Juvenile Systemic Sclerosis: Still a Serious Disease

Source: Martini G, Foeldvari I, Russo R, et al. Systemic sclerosis in childhood: clinical and immunologic features of 153 patients in an international database. Arthritis Rheum. 2006;54:3971–3978; doi:10.1002/art.22207[Medline]

The first 20% of the full text of this article appears below.

Systemic sclerosis (SSc) has been a poorly understood rheumatic disease for which only limited treatment options have been available. In addition to skin induration and sclerodactyly, other symptoms include Raynaud phenomenon (RP), interstitial lung disease, pulmonary hypertension, cardiac arrhythmia and failure, renal crisis, hypertension, and gastroesophageal dysmotility. RP can be severe enough to cause digital pitting and infarct.
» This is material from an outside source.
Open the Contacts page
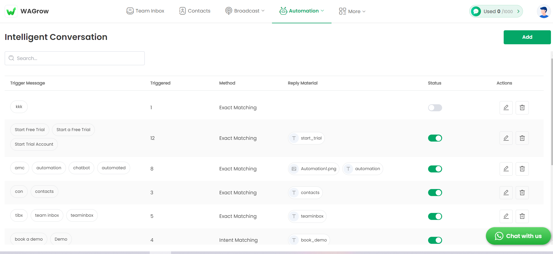Viewport: 553px width, 254px height. [195, 11]
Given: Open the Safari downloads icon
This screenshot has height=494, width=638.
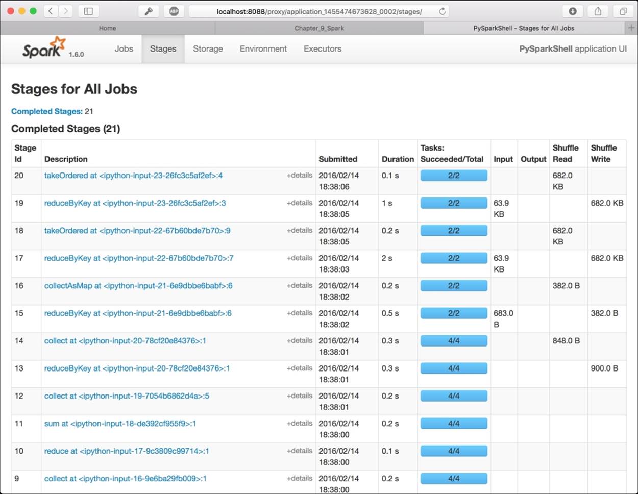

Prevalence has been reported to be in the range of 15–24 per 100,000 persons, with up to 10% of adults reporting onset of symptoms during childhood.1 Morbidity and mortality remain high, with a mean adult survival reported to be approximately 12 years from diagnosis; mortality is most commonly secondary to renal, pulmonary, or cardiac disease.2 Information about pediatric patients with SSc is even more lacking than in adults, and there remain no accepted criteria for the diagnosis of juvenile SSc.

The authors of this study from multiple institutions used the 1980 American College of Rheumatology preliminary criteria to define the population of pediatric patients (disease onset <16 years of age) with SSc, . . . [Full Text of this Article]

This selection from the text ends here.